[Data records]

::::::

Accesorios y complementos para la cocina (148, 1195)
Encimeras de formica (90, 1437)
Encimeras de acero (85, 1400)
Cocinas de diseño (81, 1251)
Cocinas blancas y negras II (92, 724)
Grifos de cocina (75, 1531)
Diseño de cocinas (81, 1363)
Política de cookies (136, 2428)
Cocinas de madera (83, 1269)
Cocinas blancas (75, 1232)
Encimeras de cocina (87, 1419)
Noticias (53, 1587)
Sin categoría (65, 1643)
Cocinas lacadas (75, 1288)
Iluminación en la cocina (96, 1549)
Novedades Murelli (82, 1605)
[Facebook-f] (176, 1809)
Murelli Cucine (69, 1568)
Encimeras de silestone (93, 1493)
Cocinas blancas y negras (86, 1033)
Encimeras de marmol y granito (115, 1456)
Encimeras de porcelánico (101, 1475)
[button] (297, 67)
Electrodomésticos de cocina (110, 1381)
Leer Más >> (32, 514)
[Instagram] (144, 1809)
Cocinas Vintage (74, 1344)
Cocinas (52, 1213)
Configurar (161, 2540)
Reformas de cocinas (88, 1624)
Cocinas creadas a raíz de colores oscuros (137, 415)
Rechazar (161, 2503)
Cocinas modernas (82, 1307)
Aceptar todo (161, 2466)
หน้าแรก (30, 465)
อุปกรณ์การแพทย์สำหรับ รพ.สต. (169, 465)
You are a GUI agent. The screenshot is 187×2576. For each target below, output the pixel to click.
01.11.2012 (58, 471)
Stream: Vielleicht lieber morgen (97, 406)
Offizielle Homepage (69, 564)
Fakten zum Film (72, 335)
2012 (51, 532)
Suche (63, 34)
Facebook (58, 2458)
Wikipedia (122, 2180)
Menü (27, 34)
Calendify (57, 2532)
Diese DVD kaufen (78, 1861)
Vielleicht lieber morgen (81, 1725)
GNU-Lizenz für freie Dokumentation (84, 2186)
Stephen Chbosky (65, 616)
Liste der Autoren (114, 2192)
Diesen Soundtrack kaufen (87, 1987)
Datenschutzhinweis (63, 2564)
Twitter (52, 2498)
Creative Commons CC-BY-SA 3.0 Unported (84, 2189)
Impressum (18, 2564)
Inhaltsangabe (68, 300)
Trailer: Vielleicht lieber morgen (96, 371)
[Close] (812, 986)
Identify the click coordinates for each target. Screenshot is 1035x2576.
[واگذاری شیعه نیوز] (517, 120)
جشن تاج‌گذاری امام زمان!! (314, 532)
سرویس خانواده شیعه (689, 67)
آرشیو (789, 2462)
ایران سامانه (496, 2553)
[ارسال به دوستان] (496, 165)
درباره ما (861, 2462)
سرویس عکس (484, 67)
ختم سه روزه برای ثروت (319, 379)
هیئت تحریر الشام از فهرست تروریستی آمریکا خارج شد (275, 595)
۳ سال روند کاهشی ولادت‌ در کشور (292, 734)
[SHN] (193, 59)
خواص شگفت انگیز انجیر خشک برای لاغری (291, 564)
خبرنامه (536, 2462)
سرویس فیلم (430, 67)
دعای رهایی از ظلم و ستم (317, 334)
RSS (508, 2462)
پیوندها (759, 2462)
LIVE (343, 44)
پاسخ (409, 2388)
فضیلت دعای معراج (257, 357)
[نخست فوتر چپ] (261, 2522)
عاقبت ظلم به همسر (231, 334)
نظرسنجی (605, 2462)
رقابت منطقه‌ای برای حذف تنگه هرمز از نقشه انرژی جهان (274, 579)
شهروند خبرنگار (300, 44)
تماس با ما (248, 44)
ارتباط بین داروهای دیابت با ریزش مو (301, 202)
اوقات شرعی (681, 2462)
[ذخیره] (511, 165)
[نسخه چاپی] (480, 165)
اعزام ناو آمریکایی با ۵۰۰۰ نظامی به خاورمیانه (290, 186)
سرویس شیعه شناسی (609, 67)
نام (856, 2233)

::::::

▶ _TASK BRIEF_: The lines beginning with the one that holds "[واگذاری شیعه نیوز] (517, 120)" and ending with the last line of the data above are to be reproduced exactly, and nothing else.

▶ _SOLUTION TO THIS TASK_:
[واگذاری شیعه نیوز] (517, 120)
جشن تاج‌گذاری امام زمان!! (314, 532)
سرویس خانواده شیعه (689, 67)
آرشیو (789, 2462)
ایران سامانه (496, 2553)
[ارسال به دوستان] (496, 165)
درباره ما (861, 2462)
سرویس عکس (484, 67)
ختم سه روزه برای ثروت (319, 379)
هیئت تحریر الشام از فهرست تروریستی آمریکا خارج شد (275, 595)
۳ سال روند کاهشی ولادت‌ در کشور (292, 734)
[SHN] (193, 59)
خواص شگفت انگیز انجیر خشک برای لاغری (291, 564)
خبرنامه (536, 2462)
سرویس فیلم (430, 67)
دعای رهایی از ظلم و ستم (317, 334)
RSS (508, 2462)
پیوندها (759, 2462)
LIVE (343, 44)
پاسخ (409, 2388)
فضیلت دعای معراج (257, 357)
[نخست فوتر چپ] (261, 2522)
عاقبت ظلم به همسر (231, 334)
نظرسنجی (605, 2462)
رقابت منطقه‌ای برای حذف تنگه هرمز از نقشه انرژی جهان (274, 579)
شهروند خبرنگار (300, 44)
تماس با ما (248, 44)
ارتباط بین داروهای دیابت با ریزش مو (301, 202)
اوقات شرعی (681, 2462)
[ذخیره] (511, 165)
[نسخه چاپی] (480, 165)
اعزام ناو آمریکایی با ۵۰۰۰ نظامی به خاورمیانه (290, 186)
سرویس شیعه شناسی (609, 67)
نام (856, 2233)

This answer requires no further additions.